**How to complete this task**
Only reproduce the lines from the line containing "This screenshot has height=1031, width=1176." onward, exactly, through the final line of the data below.

*** Data records ***

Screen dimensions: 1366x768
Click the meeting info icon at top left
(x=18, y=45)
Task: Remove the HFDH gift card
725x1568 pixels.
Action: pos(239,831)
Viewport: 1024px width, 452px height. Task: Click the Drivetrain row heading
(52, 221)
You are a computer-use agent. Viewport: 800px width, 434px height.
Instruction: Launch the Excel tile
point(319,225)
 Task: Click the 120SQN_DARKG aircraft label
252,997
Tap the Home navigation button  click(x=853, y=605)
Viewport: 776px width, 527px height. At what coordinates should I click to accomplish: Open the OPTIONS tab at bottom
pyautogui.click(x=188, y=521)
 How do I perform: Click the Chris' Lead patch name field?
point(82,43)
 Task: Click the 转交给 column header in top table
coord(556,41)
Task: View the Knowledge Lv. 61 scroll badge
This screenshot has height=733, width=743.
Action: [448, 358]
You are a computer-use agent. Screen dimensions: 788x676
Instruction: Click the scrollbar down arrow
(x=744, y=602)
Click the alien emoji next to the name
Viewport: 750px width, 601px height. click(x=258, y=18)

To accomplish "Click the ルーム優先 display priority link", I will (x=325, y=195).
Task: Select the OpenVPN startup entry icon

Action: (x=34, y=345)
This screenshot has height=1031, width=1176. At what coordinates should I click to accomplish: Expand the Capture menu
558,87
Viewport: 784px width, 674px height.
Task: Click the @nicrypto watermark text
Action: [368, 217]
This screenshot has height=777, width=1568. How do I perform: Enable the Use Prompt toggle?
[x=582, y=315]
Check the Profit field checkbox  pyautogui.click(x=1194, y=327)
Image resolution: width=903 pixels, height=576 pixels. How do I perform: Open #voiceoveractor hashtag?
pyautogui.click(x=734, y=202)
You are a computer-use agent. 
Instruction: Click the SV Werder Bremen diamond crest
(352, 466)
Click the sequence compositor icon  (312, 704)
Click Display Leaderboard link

***

**The answer**
This screenshot has height=1031, width=1176. At what coordinates should I click to accomplish: Expand the Capture menu
558,87
Viewport: 784px width, 674px height.
Task: Click the @nicrypto watermark text
Action: [368, 217]
This screenshot has height=777, width=1568. How do I perform: Enable the Use Prompt toggle?
[x=582, y=315]
Check the Profit field checkbox  pyautogui.click(x=1194, y=327)
Image resolution: width=903 pixels, height=576 pixels. How do I perform: Open #voiceoveractor hashtag?
pyautogui.click(x=734, y=202)
You are a computer-use agent. 
Instruction: Click the SV Werder Bremen diamond crest
(352, 466)
Click the sequence compositor icon  (312, 704)
Click Display Leaderboard link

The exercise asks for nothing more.